Pie in the Sky

March 28, 2012 |

Companies like KiOR, ZeaChem, Virent take aim at a tasty aviation biofuels market with new recipes and game-changing economics

Seattle, as just about anyone can surmise from the soaring Space Needle and the sprawling Boeing complex south of downtown, has a pretty long tradition in aviation and transportation, and a progressive tradition based in a generally sunny outlook on technology and the future.

After all, Boeing begat United Airlines, and United CEO Eddie Carlson provided the inspiration for the Space Needle.  Fitting stuff for a state whose motto is the old Chinook word alki (meaning “eventually”).

An aviation biofuels hub

So, it’s not entirely surprising that the state and its largest city are focused on establishing itself as an aviation biofuels hub, and that one of the most persistent advocates for renewable energy in the US Congress, Jay Inslee, is running for governor in this election cycle on the Democratic ticket.

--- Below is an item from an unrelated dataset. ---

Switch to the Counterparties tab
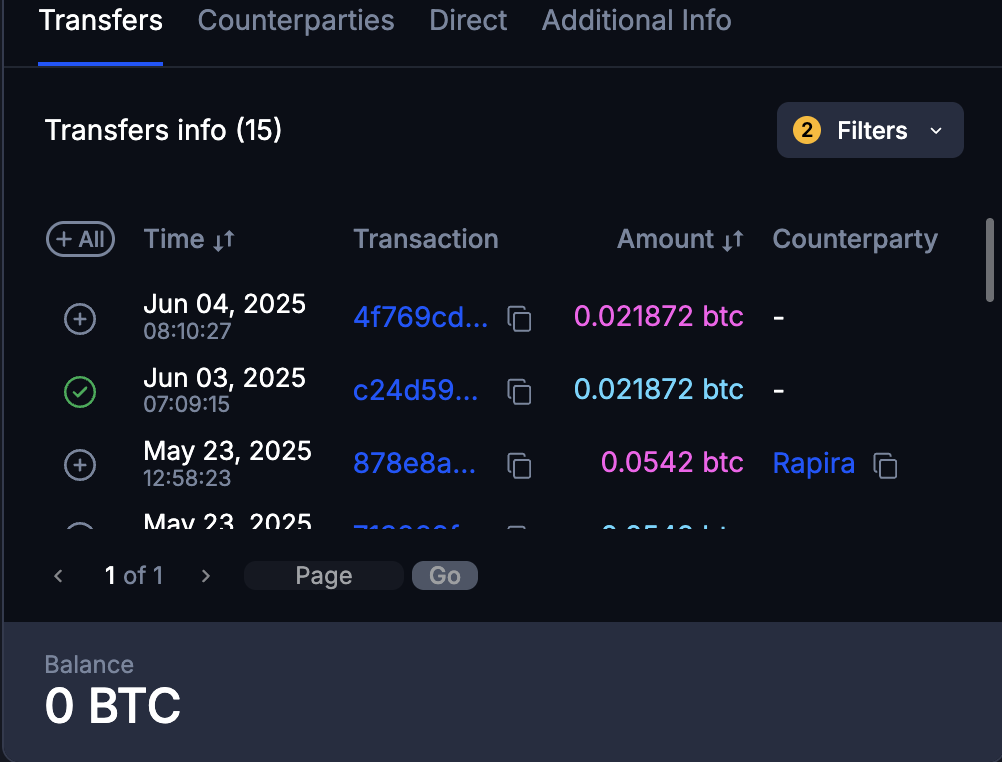This screenshot has width=1002, height=762. (x=295, y=20)
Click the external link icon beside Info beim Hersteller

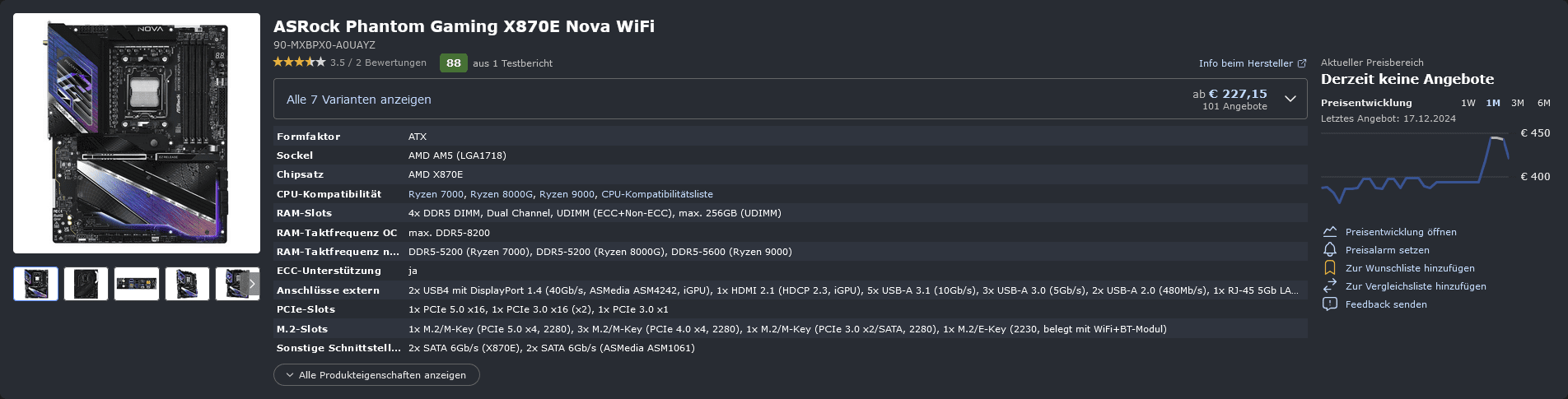pos(1302,63)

One of the other great products from the old Northwest, which had a leftist tradition so strong that Postmaster General James Farley quipped in 1936 that “There are forty-seven states in the Union, and the Soviet of Washington,” was a legion of Wobblies, members of the Industrial Workers of the World (IWW). The docks and logging camps were full of them.

Wobblies were widely considered to be dangerous radicals back in the 1910s. Many thought them heroic, but in the ultra-conservative, Seattle establishment family in which I was raised, you might as well have praised termite infestations as praise the IWW.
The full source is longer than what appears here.